WORK TO COMPLETE
Where the listing below has a line with "Click blue arrow to show more participants", write out exactly that line and every line after it, stopping after the line with "You are a computer-use agent. The image".

INPUT RECORDS
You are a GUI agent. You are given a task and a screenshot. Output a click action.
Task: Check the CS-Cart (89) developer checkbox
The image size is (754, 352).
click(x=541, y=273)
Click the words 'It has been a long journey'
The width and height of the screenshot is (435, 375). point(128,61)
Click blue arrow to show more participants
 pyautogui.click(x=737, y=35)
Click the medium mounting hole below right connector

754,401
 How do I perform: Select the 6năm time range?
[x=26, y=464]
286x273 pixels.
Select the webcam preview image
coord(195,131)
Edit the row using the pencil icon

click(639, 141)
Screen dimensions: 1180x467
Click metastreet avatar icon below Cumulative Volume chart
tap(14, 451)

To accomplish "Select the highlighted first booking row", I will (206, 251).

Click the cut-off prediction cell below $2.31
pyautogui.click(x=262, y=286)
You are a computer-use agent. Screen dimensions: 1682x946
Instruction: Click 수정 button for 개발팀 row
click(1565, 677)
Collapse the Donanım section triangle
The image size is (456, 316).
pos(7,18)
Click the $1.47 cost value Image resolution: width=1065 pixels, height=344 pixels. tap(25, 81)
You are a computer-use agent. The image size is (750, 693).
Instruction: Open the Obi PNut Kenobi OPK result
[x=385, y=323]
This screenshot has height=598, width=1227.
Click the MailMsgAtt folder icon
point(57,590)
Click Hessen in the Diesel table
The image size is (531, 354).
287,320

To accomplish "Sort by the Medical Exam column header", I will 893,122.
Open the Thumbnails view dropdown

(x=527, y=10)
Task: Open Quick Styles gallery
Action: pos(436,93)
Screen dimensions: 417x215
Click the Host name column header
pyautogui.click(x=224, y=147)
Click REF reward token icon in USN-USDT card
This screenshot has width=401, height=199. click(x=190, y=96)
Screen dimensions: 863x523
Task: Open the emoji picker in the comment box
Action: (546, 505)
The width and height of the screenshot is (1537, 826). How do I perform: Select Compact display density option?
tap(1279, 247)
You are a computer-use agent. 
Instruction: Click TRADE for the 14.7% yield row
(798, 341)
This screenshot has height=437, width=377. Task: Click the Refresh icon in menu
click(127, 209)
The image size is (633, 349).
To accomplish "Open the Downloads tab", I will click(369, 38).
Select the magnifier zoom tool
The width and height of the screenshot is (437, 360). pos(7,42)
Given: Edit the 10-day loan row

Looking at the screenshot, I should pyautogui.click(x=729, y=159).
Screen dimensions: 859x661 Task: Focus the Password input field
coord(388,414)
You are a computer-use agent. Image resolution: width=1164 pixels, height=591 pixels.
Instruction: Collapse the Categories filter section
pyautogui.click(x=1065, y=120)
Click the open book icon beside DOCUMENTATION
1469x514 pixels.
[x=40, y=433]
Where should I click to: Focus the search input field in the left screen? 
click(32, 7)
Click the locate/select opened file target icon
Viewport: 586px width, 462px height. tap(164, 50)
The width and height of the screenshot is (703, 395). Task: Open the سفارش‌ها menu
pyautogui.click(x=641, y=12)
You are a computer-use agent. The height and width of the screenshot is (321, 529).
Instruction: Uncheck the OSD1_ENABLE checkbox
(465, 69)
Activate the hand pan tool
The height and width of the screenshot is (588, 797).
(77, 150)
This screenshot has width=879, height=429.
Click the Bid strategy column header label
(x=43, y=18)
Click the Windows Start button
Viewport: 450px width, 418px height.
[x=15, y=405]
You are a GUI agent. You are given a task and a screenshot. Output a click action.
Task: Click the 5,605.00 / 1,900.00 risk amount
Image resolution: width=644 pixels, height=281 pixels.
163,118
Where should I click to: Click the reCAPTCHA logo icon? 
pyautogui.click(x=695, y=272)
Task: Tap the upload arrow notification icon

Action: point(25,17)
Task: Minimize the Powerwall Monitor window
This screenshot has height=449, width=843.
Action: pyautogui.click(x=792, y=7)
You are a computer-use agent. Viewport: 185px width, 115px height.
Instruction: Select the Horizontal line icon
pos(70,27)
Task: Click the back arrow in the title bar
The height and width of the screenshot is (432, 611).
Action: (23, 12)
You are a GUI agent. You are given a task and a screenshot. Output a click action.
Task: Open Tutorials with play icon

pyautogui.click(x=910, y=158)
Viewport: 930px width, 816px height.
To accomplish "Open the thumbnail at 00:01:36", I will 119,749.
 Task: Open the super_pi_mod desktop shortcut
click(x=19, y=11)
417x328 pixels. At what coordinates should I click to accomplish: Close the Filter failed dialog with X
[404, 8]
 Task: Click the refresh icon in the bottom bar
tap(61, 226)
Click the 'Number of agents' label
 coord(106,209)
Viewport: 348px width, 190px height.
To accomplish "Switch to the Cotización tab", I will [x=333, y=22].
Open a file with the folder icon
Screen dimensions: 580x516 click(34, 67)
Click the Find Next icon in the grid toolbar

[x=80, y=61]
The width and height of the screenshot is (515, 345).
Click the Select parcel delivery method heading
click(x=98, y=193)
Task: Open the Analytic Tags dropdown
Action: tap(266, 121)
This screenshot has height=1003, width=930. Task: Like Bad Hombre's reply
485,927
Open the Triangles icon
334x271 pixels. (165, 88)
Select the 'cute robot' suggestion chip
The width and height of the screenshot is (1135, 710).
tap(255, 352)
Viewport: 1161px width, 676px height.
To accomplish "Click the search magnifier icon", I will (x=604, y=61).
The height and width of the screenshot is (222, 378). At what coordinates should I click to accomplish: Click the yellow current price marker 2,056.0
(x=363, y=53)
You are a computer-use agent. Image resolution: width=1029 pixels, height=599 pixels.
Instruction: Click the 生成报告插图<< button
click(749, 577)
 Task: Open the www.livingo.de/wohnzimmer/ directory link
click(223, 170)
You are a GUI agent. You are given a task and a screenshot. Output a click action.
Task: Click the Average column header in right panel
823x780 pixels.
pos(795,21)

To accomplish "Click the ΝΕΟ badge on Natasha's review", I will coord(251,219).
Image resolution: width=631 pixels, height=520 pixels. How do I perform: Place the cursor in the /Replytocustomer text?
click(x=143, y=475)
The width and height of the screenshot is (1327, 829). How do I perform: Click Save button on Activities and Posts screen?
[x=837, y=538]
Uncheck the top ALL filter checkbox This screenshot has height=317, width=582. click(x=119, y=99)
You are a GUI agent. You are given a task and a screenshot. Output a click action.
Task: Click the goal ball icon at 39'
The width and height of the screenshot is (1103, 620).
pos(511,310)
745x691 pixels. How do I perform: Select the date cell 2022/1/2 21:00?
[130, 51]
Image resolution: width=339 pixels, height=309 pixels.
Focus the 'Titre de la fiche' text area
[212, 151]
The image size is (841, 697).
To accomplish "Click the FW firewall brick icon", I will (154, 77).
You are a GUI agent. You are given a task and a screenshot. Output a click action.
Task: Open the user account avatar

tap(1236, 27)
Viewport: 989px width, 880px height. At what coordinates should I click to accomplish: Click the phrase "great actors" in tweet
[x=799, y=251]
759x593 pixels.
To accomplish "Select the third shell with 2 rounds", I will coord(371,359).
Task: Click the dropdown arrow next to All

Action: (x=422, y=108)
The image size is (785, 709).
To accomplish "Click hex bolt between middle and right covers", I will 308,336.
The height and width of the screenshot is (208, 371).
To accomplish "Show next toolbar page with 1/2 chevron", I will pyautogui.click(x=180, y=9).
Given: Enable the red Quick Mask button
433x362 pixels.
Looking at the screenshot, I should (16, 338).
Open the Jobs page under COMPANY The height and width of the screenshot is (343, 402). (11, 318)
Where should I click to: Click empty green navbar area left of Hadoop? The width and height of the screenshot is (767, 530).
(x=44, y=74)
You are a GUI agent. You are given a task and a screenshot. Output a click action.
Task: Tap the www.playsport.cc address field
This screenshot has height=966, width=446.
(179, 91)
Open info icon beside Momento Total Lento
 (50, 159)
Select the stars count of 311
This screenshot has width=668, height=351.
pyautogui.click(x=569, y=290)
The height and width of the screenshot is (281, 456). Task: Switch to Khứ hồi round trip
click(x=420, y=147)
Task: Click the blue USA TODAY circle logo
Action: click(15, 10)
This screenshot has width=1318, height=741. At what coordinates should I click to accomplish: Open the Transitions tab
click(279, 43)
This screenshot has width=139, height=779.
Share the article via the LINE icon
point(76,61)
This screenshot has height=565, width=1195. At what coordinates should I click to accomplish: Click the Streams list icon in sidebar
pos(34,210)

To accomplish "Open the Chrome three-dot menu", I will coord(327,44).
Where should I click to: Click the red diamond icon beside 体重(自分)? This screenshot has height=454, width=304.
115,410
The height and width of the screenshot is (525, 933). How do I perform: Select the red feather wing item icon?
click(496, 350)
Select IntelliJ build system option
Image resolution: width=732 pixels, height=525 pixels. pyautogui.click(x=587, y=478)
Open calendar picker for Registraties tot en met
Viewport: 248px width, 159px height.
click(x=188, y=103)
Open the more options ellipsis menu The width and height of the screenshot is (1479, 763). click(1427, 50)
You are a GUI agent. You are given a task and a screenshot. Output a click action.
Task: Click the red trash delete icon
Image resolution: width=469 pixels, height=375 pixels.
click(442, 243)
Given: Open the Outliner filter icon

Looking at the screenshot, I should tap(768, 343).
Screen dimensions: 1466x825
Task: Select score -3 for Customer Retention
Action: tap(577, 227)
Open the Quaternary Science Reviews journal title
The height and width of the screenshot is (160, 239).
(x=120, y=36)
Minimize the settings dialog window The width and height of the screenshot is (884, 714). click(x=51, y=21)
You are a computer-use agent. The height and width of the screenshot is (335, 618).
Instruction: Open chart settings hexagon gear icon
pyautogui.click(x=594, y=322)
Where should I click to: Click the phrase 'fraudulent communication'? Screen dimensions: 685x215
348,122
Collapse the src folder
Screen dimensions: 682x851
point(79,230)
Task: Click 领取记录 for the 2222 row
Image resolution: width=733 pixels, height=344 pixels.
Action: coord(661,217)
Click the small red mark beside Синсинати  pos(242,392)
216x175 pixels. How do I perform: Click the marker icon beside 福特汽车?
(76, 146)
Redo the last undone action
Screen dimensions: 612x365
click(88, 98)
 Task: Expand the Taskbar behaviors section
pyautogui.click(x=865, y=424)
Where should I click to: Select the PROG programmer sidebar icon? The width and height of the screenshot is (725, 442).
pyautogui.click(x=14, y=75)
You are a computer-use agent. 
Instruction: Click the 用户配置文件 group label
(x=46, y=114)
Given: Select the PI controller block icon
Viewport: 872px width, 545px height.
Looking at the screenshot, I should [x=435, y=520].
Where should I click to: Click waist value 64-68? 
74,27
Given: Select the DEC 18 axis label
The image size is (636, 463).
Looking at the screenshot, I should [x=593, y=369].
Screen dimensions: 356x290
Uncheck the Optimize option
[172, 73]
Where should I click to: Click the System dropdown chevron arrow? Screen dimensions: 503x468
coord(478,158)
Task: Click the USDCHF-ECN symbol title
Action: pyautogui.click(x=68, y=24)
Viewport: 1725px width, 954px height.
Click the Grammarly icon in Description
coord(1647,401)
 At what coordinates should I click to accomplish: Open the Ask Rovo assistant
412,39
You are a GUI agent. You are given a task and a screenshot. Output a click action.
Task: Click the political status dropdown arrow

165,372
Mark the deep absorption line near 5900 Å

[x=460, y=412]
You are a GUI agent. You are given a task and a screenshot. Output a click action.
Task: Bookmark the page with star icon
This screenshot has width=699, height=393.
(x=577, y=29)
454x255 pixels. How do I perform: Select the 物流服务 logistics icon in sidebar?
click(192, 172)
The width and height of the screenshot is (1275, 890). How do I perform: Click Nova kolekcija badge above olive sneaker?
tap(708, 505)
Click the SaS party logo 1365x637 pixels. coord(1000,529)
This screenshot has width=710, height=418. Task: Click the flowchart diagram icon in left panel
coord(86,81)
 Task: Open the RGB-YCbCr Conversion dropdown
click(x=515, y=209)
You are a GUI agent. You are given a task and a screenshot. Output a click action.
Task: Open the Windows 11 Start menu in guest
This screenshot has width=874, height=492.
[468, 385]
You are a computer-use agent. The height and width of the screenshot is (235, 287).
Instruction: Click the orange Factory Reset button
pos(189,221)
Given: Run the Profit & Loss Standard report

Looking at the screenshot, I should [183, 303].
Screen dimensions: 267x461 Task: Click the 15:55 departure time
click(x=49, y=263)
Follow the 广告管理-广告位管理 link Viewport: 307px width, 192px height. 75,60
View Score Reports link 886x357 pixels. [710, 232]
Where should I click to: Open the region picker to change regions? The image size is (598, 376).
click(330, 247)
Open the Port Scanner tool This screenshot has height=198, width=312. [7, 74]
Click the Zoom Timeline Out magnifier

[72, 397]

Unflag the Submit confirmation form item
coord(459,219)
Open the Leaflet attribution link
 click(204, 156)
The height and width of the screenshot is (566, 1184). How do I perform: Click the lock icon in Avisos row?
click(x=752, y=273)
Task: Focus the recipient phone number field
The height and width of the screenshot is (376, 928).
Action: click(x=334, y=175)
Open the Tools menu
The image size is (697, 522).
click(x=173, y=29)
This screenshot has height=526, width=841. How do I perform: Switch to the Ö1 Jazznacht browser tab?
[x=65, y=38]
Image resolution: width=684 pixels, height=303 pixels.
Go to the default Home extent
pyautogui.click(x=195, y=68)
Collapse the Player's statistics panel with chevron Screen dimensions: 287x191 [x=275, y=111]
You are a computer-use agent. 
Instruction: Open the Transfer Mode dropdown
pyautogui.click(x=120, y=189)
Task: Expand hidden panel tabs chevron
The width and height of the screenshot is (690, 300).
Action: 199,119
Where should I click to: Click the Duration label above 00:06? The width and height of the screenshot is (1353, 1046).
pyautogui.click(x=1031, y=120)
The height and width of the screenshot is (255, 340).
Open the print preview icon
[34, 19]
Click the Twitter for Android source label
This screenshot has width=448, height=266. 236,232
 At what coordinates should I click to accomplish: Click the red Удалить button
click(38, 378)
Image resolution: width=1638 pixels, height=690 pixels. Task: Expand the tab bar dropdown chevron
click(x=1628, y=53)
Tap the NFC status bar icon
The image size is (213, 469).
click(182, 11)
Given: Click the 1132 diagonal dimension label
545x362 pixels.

SOLUTION TO THIS PROBLEM
Click blue arrow to show more participants
 pyautogui.click(x=737, y=35)
Click the medium mounting hole below right connector

754,401
 How do I perform: Select the 6năm time range?
[x=26, y=464]
286x273 pixels.
Select the webcam preview image
coord(195,131)
Edit the row using the pencil icon

click(639, 141)
Screen dimensions: 1180x467
Click metastreet avatar icon below Cumulative Volume chart
tap(14, 451)

To accomplish "Select the highlighted first booking row", I will (206, 251).

Click the cut-off prediction cell below $2.31
pyautogui.click(x=262, y=286)
You are a computer-use agent. Screen dimensions: 1682x946
Instruction: Click 수정 button for 개발팀 row
click(1565, 677)
Collapse the Donanım section triangle
The image size is (456, 316).
pos(7,18)
Click the $1.47 cost value Image resolution: width=1065 pixels, height=344 pixels. tap(25, 81)
You are a computer-use agent. The image size is (750, 693).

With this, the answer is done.